Namun, isakan dan tangisan gadis itu tak membuat Evan melunak. Rahang pria itu justru semakin mengeras sempurna. 

“Karena kamu sudah membohongiku sejak awal! Aku tahu kamu menghasut Kakek agar aku menikahimu. Berbeda dengan kamu, Bethany selalu tulus membantuku. Dia tidak mengharapkan warisan apa pun dariku, jauh berbeda dengan wanita mata duitan seperti kamu!” kecam Evan dengan nada dingin menusuk. 

Mendengar itu, isakan Sanna berhenti seketika. Hatinya seakan tersayat, dan kata-kata Evan terdengar begitu kejam hingga Sanna tak mampu menangis lebih lama. Ia mengeraskan hatinya dan memandang kecewa pada sang suami.

Sanna menarik napas dalam-dalam untuk menetralkan suaranya sebelum menjawab. 

“Jika kamu sangat mempercayai Bethany, mengapa kamu tidak menikahinya saja?” 

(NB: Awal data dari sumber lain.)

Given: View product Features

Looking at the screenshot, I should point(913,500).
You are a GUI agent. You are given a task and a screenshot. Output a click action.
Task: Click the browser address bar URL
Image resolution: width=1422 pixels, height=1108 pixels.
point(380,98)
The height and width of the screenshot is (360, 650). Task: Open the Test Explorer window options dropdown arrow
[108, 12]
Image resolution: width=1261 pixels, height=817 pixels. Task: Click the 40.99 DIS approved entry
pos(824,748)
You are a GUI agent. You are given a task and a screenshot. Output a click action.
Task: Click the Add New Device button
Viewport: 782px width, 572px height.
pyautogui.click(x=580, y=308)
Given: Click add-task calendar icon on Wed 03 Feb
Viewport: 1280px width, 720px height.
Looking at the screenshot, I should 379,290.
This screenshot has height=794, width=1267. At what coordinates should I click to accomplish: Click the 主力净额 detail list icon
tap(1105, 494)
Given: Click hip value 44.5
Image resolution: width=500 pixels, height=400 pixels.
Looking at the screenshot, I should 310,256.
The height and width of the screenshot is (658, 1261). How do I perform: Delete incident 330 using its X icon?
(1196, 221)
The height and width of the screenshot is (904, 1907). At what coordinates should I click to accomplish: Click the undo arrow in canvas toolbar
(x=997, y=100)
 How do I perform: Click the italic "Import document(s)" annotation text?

“Aku akan melakukannya setelah operasi,” jawab Evan tanpa ragu. Manik hitamnya bergulir ke arah Sanna mengikuti sumber suara. “Ibu bilang sudah ada pendonor untuk mata dan ginjalku. Saat aku mendapatkan penglihatanku kembali, kuharap aku tidak melihat wajahmu yang memuakkan, Sanna. Aku tidak ingin melihatmu berkeliaran di rumah ini. Bahkan, jika bisa, jangan pernah muncul di hadapanku!” 

Sanna bisa melihat kebencian yang mendalam pada raut wajah Evan. 

Kali ini pun, gadis itu tidak bisa membantah. Jelas Hannah tidak memberi tahu Evan siapa orang yang rela mendonorkan mata dan ginjalnya.

Ia hanya tersenyum getir dan mengepalkan tangan, menahan rasa sakitnya sendirian.

Tidak apa-apa. Sebentar lagi Sanna akan meninggalkan itu semua. 

“Baiklah. Jika itu yang kamu inginkan, aku akan melakukannya,” jawab Sanna dengan suara bergetar. “Aku akan menghilang dari hidupmu, Evan. Maaf karena sudah membuatmu menderita selama ini.”

Kemudian, wanita itu melenggang pergi. 

***

Logan terbangun oleh dering ponsel yang tidak kunjung berhenti. 

Tanpa membuka matanya, ia meraba-raba pada nakas dan menjawab telepon tersebut. 

“Halo—”

“Ke mana saja Anda, Tuan? Saya sudah menyewa seorang wanita untuk Anda, tapi dia bilang dia tidak bisa menemukan Anda. Anda juga tidak bisa dihubungi sepanjang malam dan tidak kembali ke rumah,” tutur Benny, asistennya, dengan nada cemas. “Di mana Anda sepanjang malam?” 

Pria itu sempat mengira Logan terlibat masalah dengan seseorang atau bahkan lebih buruk diculik oleh saingan bisnisnya. 

Namun, bukannya menjawab, Logan justru membuka mata dan menatap pada keadaan di sekitarnya. 

Ranjang di sisinya sudah kosong. Wanita itu sudah pergi dan mata Logan langsung membelalak melihat noda merah di atas ranjang. 

“Sial,” gumam pria itu. 

Ia baru teringat ia telah menghabiskan waktu bersama wanita asing itu. Wanita yang menangis saat di bar. Wanita yang ternyata perawan meski telah menikah dan memiliki suami. 

“Apakah dia akan dioperasi hari ini?” Logan kembali bergumam dengan raut serius. 

“Maaf, apa maksud Anda, Tuan?” Benny menyahut dari seberang, tidak mengerti dengan ucapan Logan. 

Pria itu mengusap wajah kasar dan menghela napas pendek. 

“Periksa rekaman di bar tadi malam dan cari informasi mengenai gadis yang keluar bersamaku tadi malam,” titah Logan. “Cari sedetail mungkin sekarang!”